3.14 The actual Condition of the Visor - damaged
According the Commission (5) the visor was in excellent original condition 1994 without any modifications during 14 years service and without wear and tear. The evidences (sic) for this were various anonymous statements. In chapter 13.2.3 of the Final report (5) - The condition of the bow visor and the ramp installations - only a few minor defects are described.
According to the report (24) of the German group of experts, which had already been informed to the Commission in letter of 14 August 1995 (act B104** and B122**) the maintenance of the visor was not done properly. The Final report (5) does not investigate, i.a. the following facts of the German group of experts.

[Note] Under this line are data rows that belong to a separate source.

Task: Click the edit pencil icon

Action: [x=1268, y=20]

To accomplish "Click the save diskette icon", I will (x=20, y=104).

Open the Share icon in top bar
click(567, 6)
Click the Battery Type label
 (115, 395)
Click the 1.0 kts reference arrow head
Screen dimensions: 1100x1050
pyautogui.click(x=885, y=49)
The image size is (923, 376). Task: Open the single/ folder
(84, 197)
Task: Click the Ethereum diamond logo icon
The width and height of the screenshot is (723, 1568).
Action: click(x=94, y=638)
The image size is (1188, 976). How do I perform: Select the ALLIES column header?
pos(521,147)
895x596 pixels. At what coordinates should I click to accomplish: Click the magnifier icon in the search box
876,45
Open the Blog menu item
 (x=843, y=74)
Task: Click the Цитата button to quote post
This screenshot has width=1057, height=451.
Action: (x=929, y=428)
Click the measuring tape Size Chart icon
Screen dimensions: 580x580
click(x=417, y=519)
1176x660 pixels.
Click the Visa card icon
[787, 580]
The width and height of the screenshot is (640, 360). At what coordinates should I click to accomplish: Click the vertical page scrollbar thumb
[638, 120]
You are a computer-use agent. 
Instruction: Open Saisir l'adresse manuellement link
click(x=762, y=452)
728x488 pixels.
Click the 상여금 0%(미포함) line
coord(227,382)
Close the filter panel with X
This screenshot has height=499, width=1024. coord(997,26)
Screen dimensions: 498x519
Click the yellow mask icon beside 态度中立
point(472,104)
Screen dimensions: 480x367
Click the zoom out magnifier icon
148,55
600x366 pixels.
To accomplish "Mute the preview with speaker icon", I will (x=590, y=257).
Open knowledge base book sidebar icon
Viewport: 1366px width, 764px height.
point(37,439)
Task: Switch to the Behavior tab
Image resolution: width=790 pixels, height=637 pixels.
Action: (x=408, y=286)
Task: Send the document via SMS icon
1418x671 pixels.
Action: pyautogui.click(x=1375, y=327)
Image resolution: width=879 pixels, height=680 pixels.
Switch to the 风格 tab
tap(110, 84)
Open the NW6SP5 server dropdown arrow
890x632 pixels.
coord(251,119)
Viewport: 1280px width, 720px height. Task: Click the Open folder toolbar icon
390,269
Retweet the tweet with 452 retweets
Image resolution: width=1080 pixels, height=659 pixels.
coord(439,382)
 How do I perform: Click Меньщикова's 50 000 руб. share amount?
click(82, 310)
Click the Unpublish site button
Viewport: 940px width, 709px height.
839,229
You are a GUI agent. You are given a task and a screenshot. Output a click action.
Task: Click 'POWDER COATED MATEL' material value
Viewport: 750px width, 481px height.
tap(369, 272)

The visor stem steel bar, which normally should transfer 80% of the weight of the visor to the hull, when the visor was closed, was damaged before the accident, and the visor rested on the guide cone on the fore peak deck, which was deformed.
The rubber packing of the visor had not been renewed when worn and the visor was leaking. The capability of the packing to dampen visor movements, when the visor was locked, was also lost - the visor was rattling. It also meant that the whole load transmission between visor and hull was changed.
Serious plate damages due to sailing in ice the winter 1993/4 had been caused to the visor. The geometry of the visor had changed - it did not fit properly.
The deck hinges had been modified. The Germans showed that the bushes had been replaced, so that the strength was reduced. However as shown 3.3, the hinges were only exposed to maximum load, when the visor was opened and closed, and it had worked fine at Tallinn, when the last voyage started.
The Atlantic lock had been renewed and fitted in another position already in 1981/2 and then the welding between bushes and lugs must have been reduced from 8 to 3 mm. The lock had later been 'repaired' with bad welding, when a person - X - further reduced the strength:
... (X ... has cut off the upper parts of the three steel lugs holding the bolt ... bushings ... After having removed these parts he has welded the bolt ... bushing into positions, fitting ... the changed position of the visor lug...) ,
The eye of the visor lug had been enlarged to suit the bolt, etc. The Germans did not conclude that the Atlantic lock was probably not in use at all at the fatal voyage - that it had been damaged before 3.7.
The hydraulics of the Atlantic lock did not work; the bolt had to engaged and removed by hammering on it, etc.
The side locks were misaligned at least 10 mm and were probably not original. The side locks were not salvaged in December 1994 to be examined.
The Germans pointed out a lot of other defects, all demonstrating that the ship owner or the crew did not bother too much with the visor maintenance. Later the Germans have suggested that the visor was not locked at departure but held in place by the hydraulics and its own weight. The manual locks may have been used. Thus the Atlantic lock was not used at the fatal voyage (it was damaged). The hydraulic side locks were also not used.
In conclusion the Germans demonstrated already in 1996 that the condition of the visor was not what the Commission stated. The Commission decided to ignore the German findings - it was the easiest solution - and strangely the Germans never protested too loudly.